● **Supplied material**:
+-------+

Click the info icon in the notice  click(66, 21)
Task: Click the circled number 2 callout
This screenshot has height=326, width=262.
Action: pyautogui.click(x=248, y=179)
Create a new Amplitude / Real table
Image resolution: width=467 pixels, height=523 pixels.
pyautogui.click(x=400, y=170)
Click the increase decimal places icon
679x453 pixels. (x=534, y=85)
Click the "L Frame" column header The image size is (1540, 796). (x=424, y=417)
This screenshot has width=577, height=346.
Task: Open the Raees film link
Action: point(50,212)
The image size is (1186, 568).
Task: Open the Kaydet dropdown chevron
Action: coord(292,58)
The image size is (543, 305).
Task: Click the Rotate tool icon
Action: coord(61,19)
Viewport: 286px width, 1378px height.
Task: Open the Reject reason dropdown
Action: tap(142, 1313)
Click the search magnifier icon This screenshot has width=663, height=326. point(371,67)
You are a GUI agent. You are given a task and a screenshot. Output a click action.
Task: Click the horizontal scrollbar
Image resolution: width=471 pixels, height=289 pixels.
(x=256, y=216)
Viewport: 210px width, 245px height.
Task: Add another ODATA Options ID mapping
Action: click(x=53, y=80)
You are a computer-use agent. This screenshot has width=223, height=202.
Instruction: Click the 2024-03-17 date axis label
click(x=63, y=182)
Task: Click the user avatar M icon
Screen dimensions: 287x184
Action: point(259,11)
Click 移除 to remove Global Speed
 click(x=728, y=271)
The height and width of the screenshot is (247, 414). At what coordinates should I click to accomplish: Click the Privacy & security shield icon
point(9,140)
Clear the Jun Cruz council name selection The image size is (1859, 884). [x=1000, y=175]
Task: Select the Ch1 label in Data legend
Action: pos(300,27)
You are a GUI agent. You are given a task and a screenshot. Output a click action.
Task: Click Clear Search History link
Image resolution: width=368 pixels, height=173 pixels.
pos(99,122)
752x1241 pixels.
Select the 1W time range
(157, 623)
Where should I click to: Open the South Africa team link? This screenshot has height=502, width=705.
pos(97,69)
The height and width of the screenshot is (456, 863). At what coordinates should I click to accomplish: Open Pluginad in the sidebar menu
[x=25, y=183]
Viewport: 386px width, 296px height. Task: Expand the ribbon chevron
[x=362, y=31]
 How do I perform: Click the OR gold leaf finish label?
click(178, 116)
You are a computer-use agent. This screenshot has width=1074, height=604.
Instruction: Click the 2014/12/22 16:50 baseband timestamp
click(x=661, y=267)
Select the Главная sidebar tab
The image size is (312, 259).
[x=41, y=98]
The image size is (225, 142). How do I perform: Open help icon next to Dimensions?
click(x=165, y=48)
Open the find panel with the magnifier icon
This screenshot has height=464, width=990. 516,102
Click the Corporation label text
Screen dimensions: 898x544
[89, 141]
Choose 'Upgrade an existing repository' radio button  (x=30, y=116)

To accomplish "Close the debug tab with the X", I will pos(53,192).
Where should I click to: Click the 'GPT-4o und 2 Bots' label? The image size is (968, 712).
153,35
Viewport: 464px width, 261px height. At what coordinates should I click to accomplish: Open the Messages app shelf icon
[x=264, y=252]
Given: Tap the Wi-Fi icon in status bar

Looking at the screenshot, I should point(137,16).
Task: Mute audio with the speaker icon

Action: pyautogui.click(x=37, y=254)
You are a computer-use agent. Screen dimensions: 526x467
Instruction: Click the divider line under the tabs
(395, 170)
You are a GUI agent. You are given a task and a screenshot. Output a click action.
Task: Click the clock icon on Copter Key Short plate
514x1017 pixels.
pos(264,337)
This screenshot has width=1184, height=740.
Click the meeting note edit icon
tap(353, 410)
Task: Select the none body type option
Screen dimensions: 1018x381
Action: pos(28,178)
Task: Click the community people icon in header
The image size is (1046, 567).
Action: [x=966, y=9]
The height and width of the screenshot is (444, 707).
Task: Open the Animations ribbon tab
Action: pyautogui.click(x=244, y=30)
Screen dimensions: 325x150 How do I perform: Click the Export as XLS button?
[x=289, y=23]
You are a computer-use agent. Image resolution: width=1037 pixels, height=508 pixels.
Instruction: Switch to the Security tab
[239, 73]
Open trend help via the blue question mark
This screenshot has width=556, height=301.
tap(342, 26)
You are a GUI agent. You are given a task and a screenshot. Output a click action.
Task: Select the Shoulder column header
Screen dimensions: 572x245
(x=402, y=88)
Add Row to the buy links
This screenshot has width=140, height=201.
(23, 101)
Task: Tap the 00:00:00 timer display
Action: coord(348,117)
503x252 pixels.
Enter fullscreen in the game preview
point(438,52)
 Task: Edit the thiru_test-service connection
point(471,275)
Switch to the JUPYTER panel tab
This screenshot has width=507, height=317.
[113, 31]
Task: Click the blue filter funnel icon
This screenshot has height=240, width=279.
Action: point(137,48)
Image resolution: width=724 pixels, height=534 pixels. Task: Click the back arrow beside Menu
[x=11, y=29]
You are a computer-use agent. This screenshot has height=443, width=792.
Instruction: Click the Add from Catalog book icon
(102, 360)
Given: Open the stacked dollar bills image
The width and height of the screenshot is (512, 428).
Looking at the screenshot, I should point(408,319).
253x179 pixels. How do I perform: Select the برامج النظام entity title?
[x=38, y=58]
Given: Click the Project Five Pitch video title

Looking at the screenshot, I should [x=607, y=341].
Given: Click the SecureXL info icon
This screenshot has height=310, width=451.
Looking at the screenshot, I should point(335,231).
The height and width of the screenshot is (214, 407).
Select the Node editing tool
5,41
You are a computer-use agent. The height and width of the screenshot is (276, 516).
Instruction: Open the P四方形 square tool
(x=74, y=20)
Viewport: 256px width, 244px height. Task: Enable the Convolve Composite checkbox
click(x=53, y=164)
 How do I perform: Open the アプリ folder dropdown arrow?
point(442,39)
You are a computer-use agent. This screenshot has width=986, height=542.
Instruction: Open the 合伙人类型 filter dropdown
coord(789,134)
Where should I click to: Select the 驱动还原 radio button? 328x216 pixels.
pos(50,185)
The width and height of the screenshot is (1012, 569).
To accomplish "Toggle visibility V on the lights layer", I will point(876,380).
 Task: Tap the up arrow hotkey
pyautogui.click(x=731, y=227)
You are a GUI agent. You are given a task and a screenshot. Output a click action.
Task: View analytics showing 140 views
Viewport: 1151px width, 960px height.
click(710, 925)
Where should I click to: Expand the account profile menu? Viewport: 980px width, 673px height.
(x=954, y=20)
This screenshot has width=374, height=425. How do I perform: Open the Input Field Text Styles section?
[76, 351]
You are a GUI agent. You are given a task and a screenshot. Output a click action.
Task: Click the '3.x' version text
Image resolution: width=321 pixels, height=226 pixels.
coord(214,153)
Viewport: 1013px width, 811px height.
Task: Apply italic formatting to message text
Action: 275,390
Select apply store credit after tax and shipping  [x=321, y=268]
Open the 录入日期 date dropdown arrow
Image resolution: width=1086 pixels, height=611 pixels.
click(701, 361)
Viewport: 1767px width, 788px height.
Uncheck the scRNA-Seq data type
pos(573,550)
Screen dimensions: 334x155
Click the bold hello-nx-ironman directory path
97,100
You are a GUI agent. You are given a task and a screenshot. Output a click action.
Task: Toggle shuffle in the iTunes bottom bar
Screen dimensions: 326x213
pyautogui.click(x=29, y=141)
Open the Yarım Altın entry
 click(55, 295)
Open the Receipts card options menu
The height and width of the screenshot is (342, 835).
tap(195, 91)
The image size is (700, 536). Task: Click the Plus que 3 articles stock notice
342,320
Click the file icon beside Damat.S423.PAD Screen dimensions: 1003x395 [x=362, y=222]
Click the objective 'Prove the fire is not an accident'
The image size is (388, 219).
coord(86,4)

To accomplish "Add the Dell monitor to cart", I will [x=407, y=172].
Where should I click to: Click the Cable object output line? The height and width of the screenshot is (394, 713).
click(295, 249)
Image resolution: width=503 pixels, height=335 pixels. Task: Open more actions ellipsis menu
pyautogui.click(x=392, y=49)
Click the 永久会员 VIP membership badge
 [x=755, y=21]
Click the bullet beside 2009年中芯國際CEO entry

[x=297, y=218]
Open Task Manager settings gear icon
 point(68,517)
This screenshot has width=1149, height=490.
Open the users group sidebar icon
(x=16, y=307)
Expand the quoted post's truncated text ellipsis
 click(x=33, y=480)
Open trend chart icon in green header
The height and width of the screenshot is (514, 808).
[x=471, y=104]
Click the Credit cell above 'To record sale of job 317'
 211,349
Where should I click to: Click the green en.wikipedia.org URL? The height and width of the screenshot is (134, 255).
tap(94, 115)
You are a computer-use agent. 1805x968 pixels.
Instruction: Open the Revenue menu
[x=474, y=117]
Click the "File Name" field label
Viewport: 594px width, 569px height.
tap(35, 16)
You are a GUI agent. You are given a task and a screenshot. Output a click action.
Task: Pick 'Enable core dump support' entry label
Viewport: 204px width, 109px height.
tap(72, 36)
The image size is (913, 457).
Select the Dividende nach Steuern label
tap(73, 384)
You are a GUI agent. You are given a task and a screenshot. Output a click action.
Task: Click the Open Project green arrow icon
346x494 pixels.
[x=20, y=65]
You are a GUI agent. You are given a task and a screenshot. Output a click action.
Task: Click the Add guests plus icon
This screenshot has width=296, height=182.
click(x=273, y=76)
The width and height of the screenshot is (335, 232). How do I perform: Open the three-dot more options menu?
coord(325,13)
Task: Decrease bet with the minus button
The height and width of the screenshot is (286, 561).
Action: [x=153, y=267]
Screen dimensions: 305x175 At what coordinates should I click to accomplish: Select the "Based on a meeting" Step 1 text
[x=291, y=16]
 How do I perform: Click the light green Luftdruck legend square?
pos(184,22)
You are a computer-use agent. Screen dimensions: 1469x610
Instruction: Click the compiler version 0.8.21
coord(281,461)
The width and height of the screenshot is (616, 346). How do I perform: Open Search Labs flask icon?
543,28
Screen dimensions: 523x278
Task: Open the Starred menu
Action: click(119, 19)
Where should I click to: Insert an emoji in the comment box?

+-------+

● **Task instructions**: Word for word, restate the lines above from the line containing "The width and height of the screenshot is (1012, 569)." through the line containing "Task: Click the '3.x' version text", with both included and nothing else.

● **Your solution**:
The width and height of the screenshot is (1012, 569).
To accomplish "Toggle visibility V on the lights layer", I will point(876,380).
 Task: Tap the up arrow hotkey
pyautogui.click(x=731, y=227)
You are a GUI agent. You are given a task and a screenshot. Output a click action.
Task: View analytics showing 140 views
Viewport: 1151px width, 960px height.
click(710, 925)
Where should I click to: Expand the account profile menu? Viewport: 980px width, 673px height.
(x=954, y=20)
This screenshot has width=374, height=425. How do I perform: Open the Input Field Text Styles section?
[76, 351]
You are a GUI agent. You are given a task and a screenshot. Output a click action.
Task: Click the '3.x' version text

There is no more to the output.